A data-structure for 1:1 mappings in python?

Question:

I have a problem which requires a reversable 1:1 mapping of keys to values.

That means sometimes I want to find the value given a key, but at other times I want to find the key given the value. Both keys and values are guaranteed unique.

x = D[y]
y == D.inverse[x]

The obvious solution is to simply invert the dictionary every time I want a reverse-lookup: Inverting a dictionary is very easy, there’s a recipe here but for a large dictionary it can be very slow.

The other alternative is to make a new class which unites two dictionaries, one for each kind of lookup. That would most likely be fast but would use up twice as much memory as a single dict.

So is there a better structure I can use?

  • My application requires that this should be very fast and use as little as possible memory.
  • The structure must be mutable, and it’s strongly desirable that mutating the object should not cause it to be slower (e.g. to force a complete re-index)
  • We can guarantee that either the key or the value (or both) will be an integer
  • It’s likely that the structure will be needed to store thousands or possibly millions of items.
  • Keys & Valus are guaranteed to be unique, i.e. len(set(x)) == len(x) for for x in [D.keys(), D.valuies()]
Asked By: Salim Fadhley

||

Answers:

The other alternative is to make a new class which unites two dictionaries, one for each > kind of lookup. That would most likely use up twice as much memory as a single dict.

Not really, since they would just be holding two references to the same data. In my mind, this is not a bad solution.

Have you considered an in-memory database lookup? I am not sure how it will compare in speed, but lookups in relational databases can be very fast.

Answered By: Shane C. Mason

Assuming that you have a key with which you look up a more complex mutable object, just make the key a property of that object. It does seem you might be better off thinking about the data model a bit.

Answered By: Pete Kirkham

The other alternative is to make a new
class which unites two dictionaries,
one for each kind of lookup. That
would most likely be fast but would
use up twice as much memory as a
single dict.

- Direction
In the Python mapping thread, what drawback does the asker give for inverting the dictionary each time a reverse lookup is needed?

- Data lines
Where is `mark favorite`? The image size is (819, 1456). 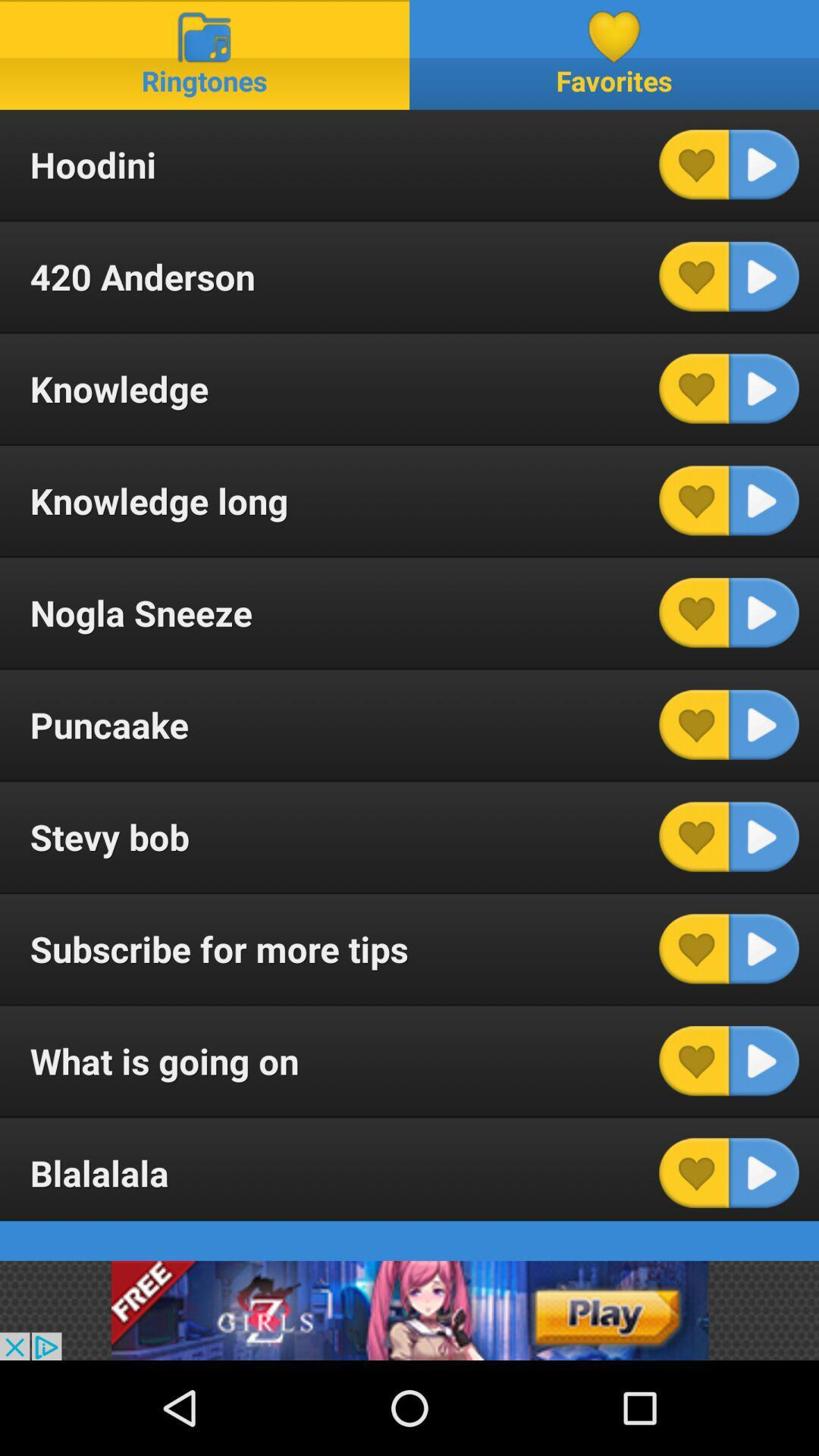 mark favorite is located at coordinates (694, 836).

- Exercise answer
For a large dictionary, it can be very slow.